LAMPUNG SELATAN – Gunung Anak Krakatau di Selat Sunda masih menunjukkan aktivitas vulkanik. PVMBG mempertahankan status gunung api tersebut pada Level III atau Siaga.

Pada Sabtu (22/8/2026), Anak Krakatau kembali mengalami erupsi. PVMBG mencatat sembilan kali letusan sejak pukul 12.00 hingga 18.00 WIB.

Kolom abu mencapai ketinggian sekitar 200 hingga 400 meter di atas puncak.
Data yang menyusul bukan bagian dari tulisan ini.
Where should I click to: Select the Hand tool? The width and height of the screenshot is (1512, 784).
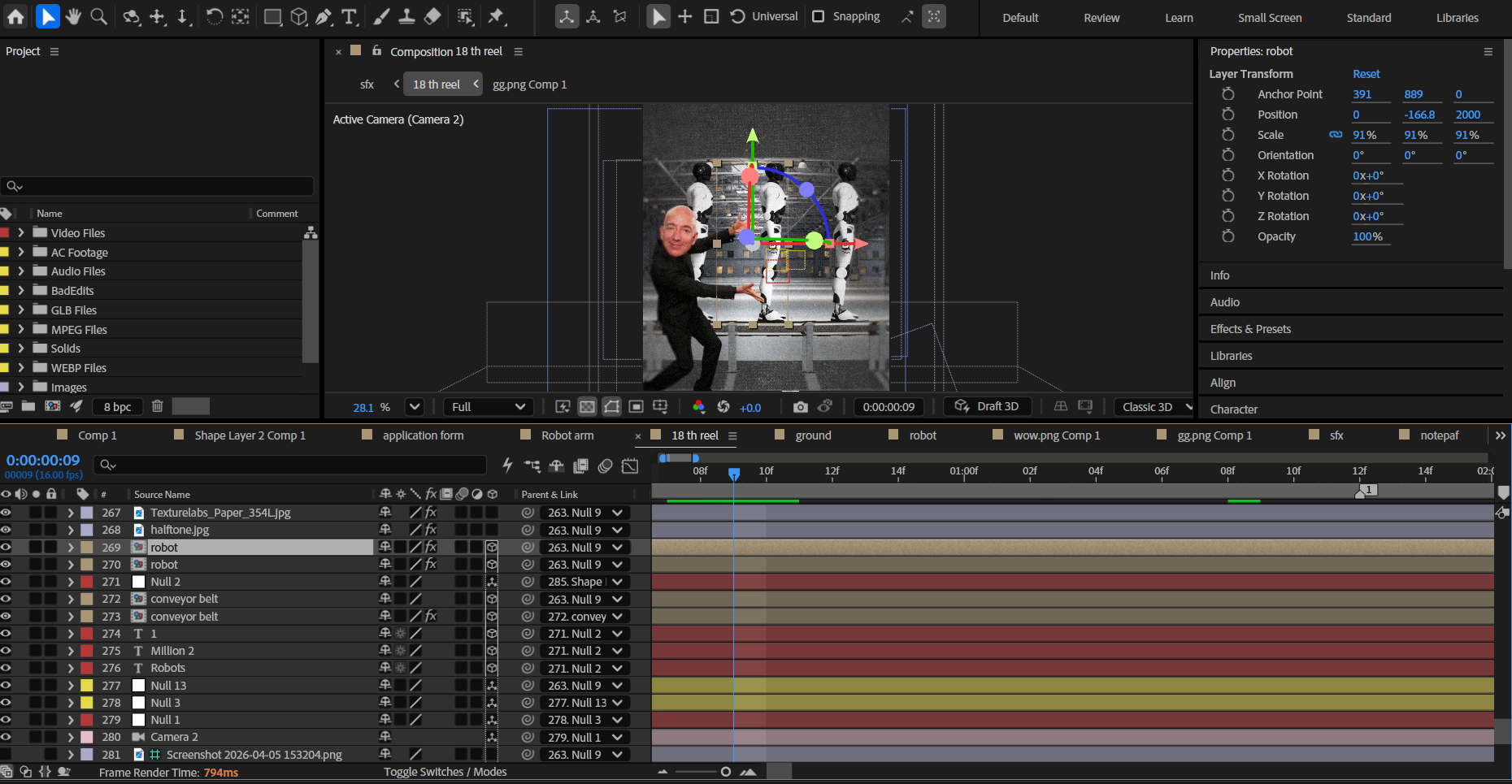coord(73,16)
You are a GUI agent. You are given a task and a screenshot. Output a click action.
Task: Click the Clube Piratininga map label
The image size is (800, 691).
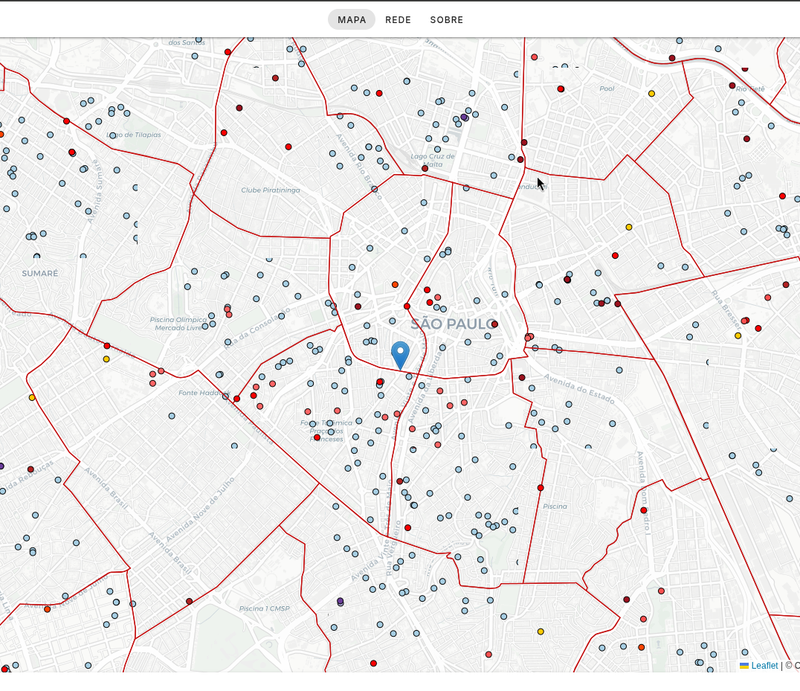tap(270, 190)
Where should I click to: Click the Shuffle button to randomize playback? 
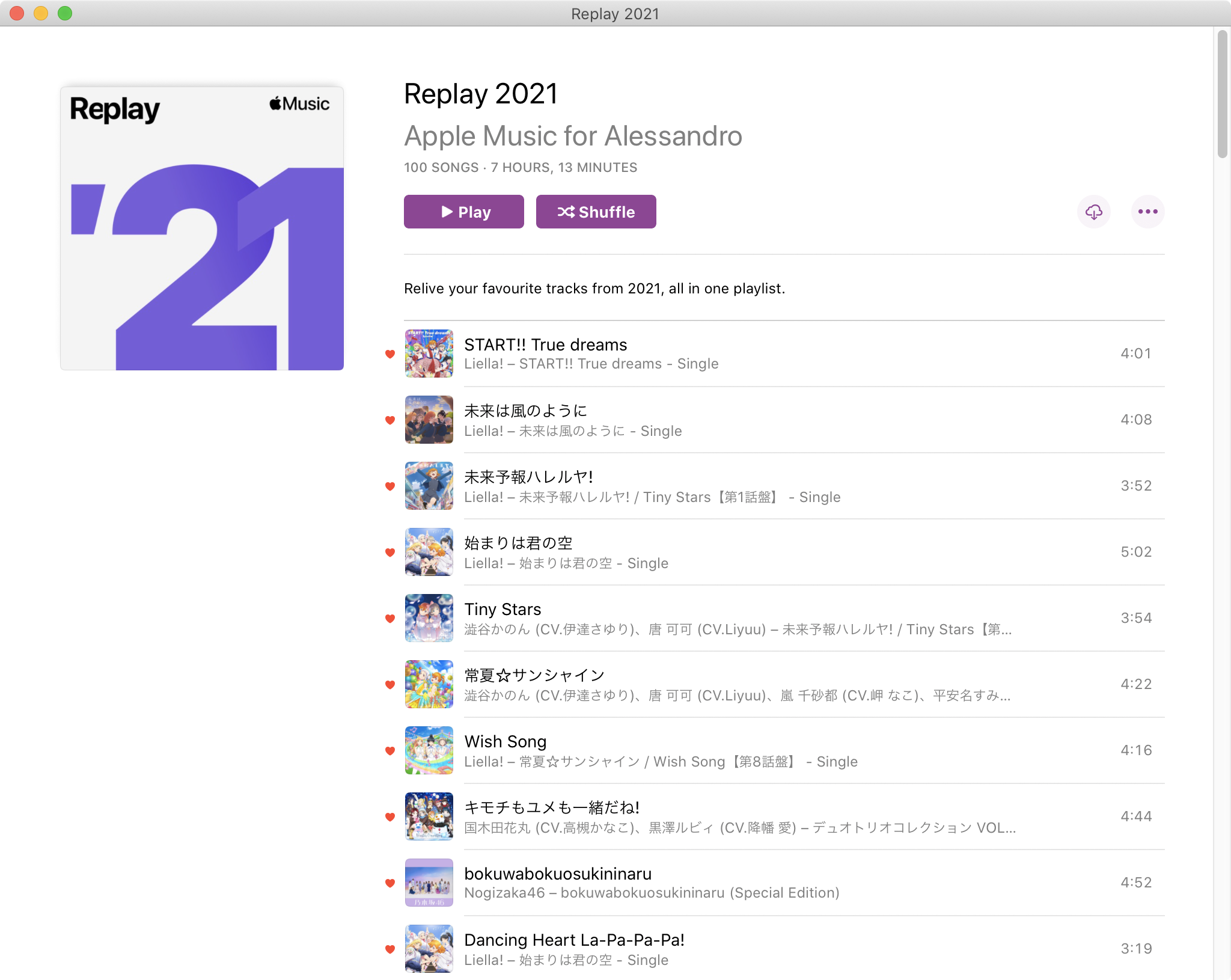pos(596,211)
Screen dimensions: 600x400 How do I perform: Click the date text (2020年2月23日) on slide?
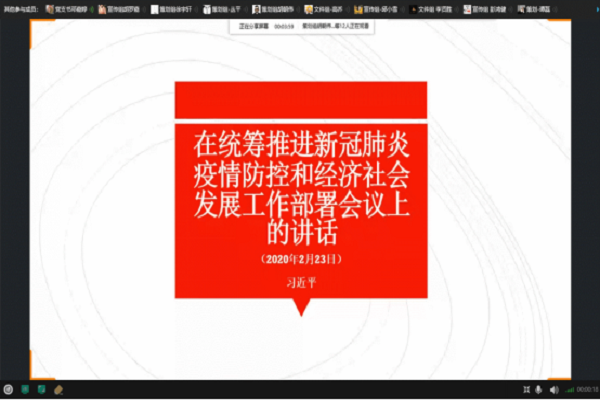point(302,259)

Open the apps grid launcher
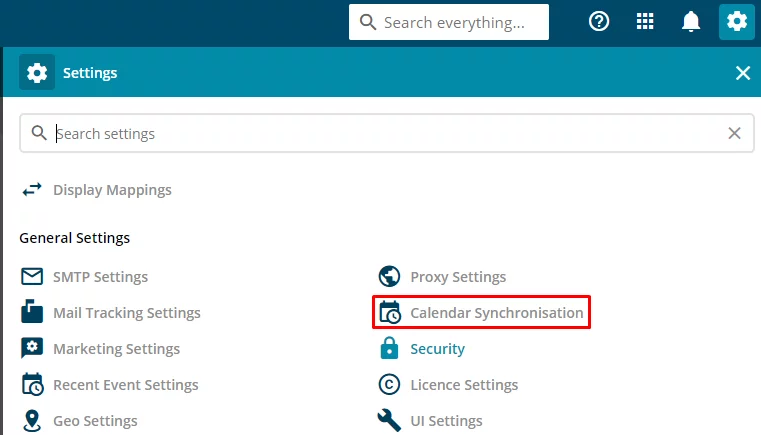(x=645, y=21)
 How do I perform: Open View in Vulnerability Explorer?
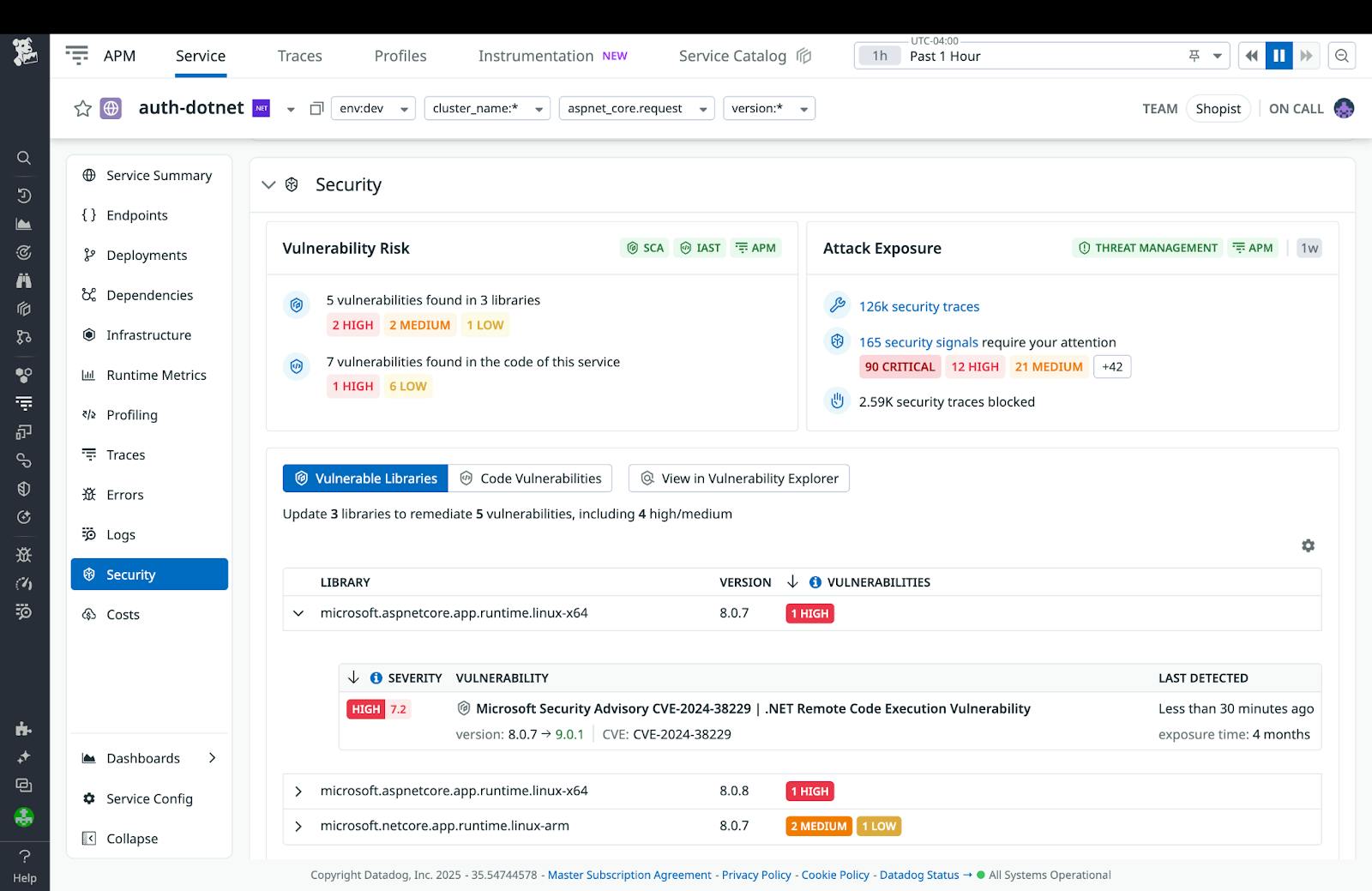[x=738, y=478]
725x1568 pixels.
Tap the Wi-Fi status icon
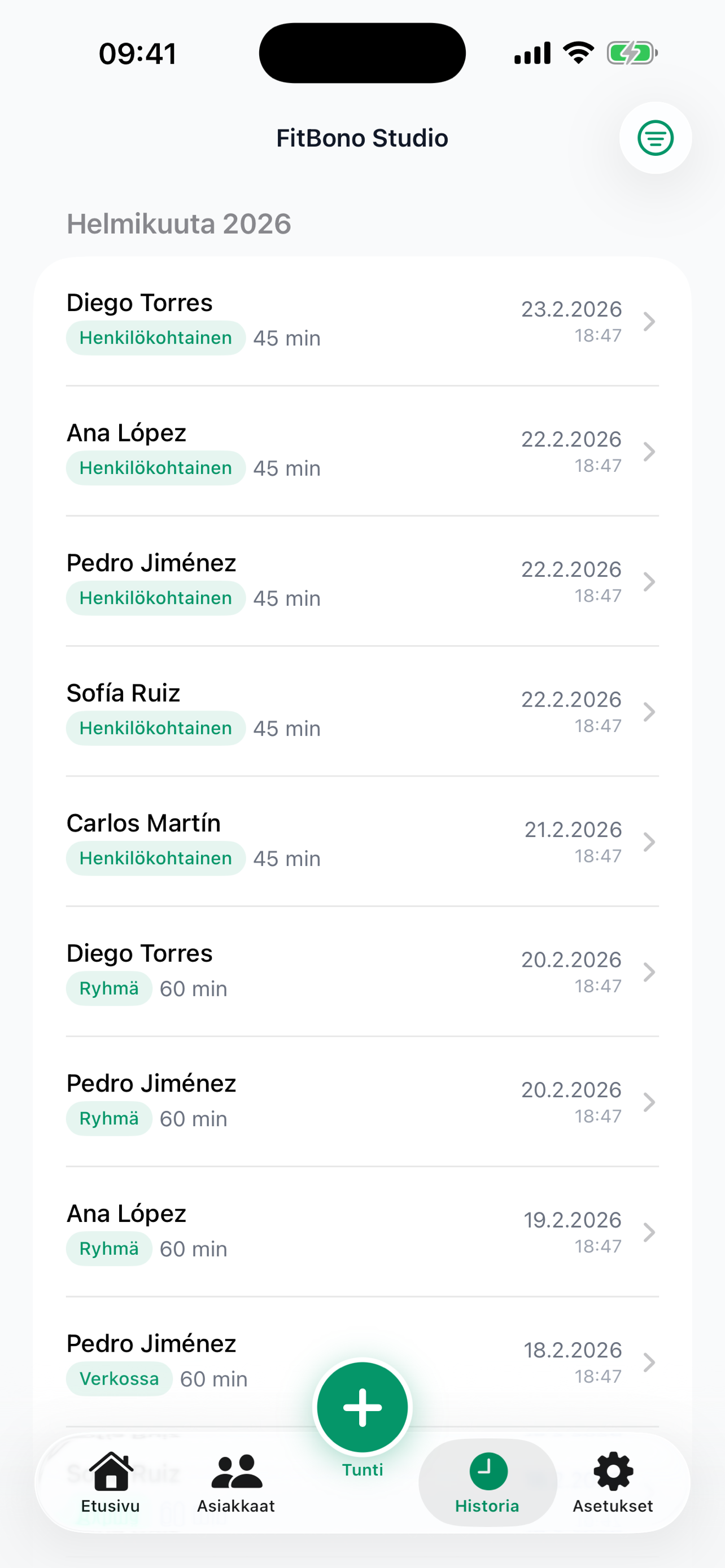[x=578, y=53]
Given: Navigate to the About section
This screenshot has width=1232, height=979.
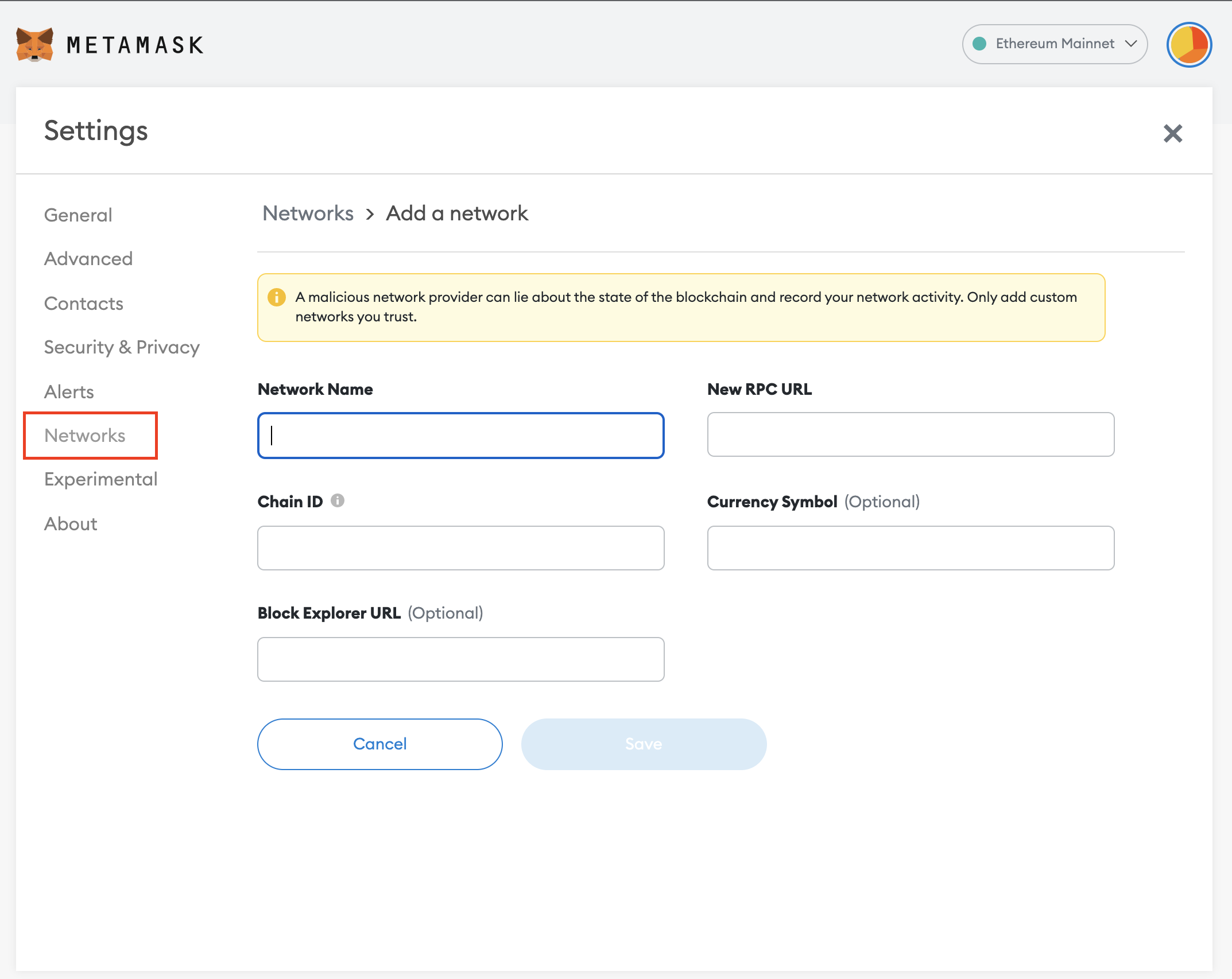Looking at the screenshot, I should coord(70,523).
Erupsi juga mengeluarkan material vulkanik dari kawah. 

Sebelumnya, gunung tersebut mengalami 20 kali erupsi pada 17 Agustus 2026. Aktivitas kegempaan dan hembusan masih terekam oleh alat pemantau. 

Petugas terus memantau kondisi Anak Krakatau selama 24 jam. Mereka menggunakan pengamatan visual dan peralatan khusus untuk melihat perubahan aktivitas.

PVMBG meminta masyarakat mengikuti rekomendasi keselamatan. Nelayan, wisatawan, dan warga sekitar juga perlu menjauhi kawasan berbahaya sesuai radius yang ditetapkan.

Aktivitas gunung masih bersifat fluktuatif. Karena itu, masyarakat perlu menghindari informasi yang belum terverifikasi dan mengikuti pembaruan resmi Badan Geologi atau PVMBG.